Luke 15:2 And the Pharisees and the scribes were grumbling and saying, “This fellow welcomes sinners and eats with them.”
Luke 15:3 ¶ So he told them this parable:
Luke 15:4 “Which one of you, having a hundred sheep and losing one of them, does not leave the ninety-nine in the wilderness and go after the one that is lost until he finds it?
Luke 15:5 When he has found it, he lays it on his shoulders and rejoices.
Luke 15:6 And when he comes home, he calls together his friends and neighbors, saying to them, ‘Rejoice with me, for I have found my sheep that was lost.’
Luke 15:7 Just so, I tell you, there will be more joy in heaven over one sinner who repents than over ninety-nine righteous persons who need no repentance.
The official religious folk were always looking out for Jesus, just hoping to catch him in doing something wrong! In their minds, one of the worst things that he did was hang out with sinners. Why would he not hang out with the “good” religious folk?
Why indeed? Because Jesus had a passion and a love for those who were lost. Immediately he tells them the story of the lost sheep, explaining that the ninety-nine were safe, but there was one little sheep that had wandered off. The good shepherd goes and finds the one that is lost and brings it home.
All of heaven joins in the passion for the ones who are lost and there is great rejoicing when they are brought home.
I love having conversations with young people these days, especially those with a passion for the lost. Their creativity abounds as they imagine different ways in which they may engage the culture. There are those who want to do coffee house ministry, others who want to do rap ministry, and yet others who want to do relief and development work around the world. I’m excited about this generation who wants to leave the ninety-nine and go, be like Jesus, welcoming sinners and eating with them.
But there is something important here. Jesus did more than just eat with them. He brought to them the good news of the kingdom of God. He healed their bodies, their minds and their emotions and he often sent them away telling them to “sin no more.” The good shepherd goes out to find the lost but then he brings them home. It is in the act of bringing them home that all of heaven rejoices — they do not rejoice in his eating with the sinners.
There is a passion to hang with sinners — but is there a passion to bring them home? Early members of the holiness movement were passionate about the lost. They wanted to be like Jesus and so they stepped out into the world and looked for the lost sheep. They brought them to Jesus where they discovered the transformational power of a personal relationship with him. Could it be that this is the key step that might be missing today? And could it be that our relationship with Christ is at the core of this?

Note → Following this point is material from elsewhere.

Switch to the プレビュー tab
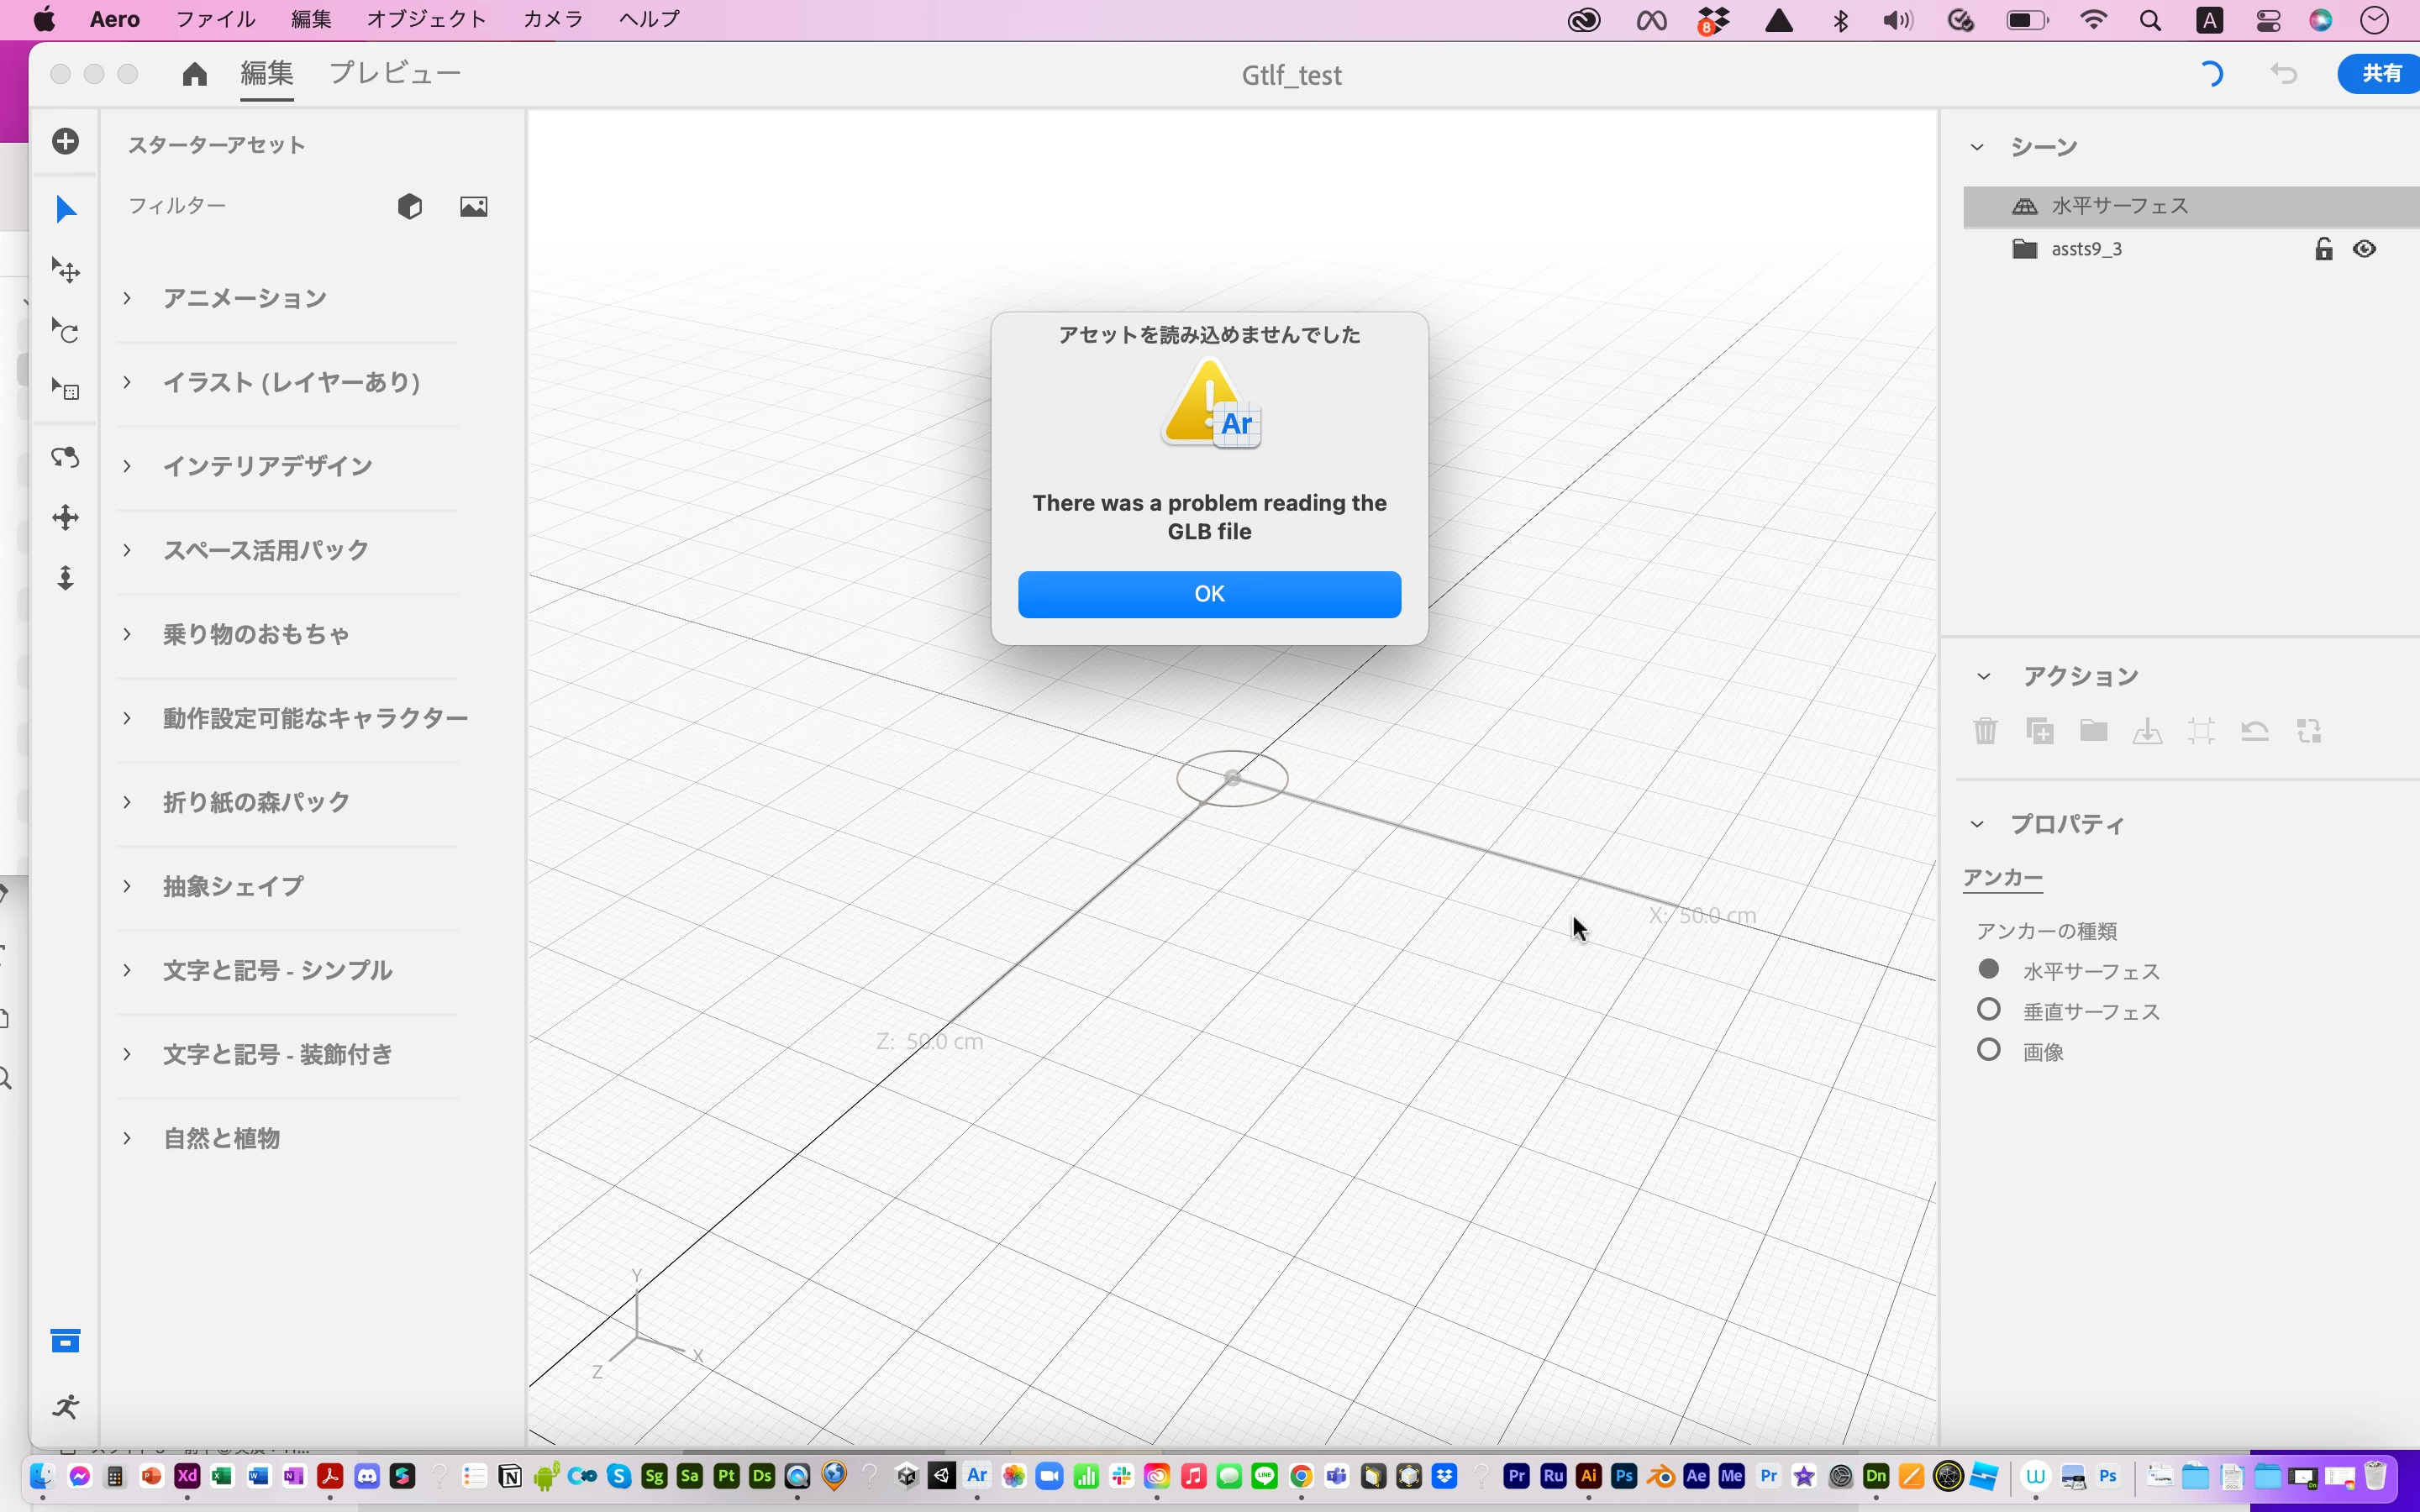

How many of us have fallen deeply in love with Jesus Christ? It is only when I fall deeply and passionately in love with him that I want others to experience the same. Out of my love for him, it becomes my desire to share him with others who are lost. I remember the recovering addicts with whom we worked in Ukraine — they would often tell me how grateful they were for all that Jesus had done for them. As a result, they could not keep quiet. They wanted to go back to their hometowns and plant churches so that others could experience what they had in Christ. This passion for the lost came from the overflow of their lives.
The Pharisees had hung around in doing the right religious things all of their lives. Sadly, they had not experienced a deep and profound love for God. They didn’t understand the heart of God and so now, when confronted with God’s son, they had no love for him either. As a result, they had no love for the lost. Instead, they were angry that they weren’t getting the attention they felt they deserved.
May a great love for Jesus well up inside of us, moving us to the place of passionate engagement with the lost world.
Lord, may I love you and love others today. Amen.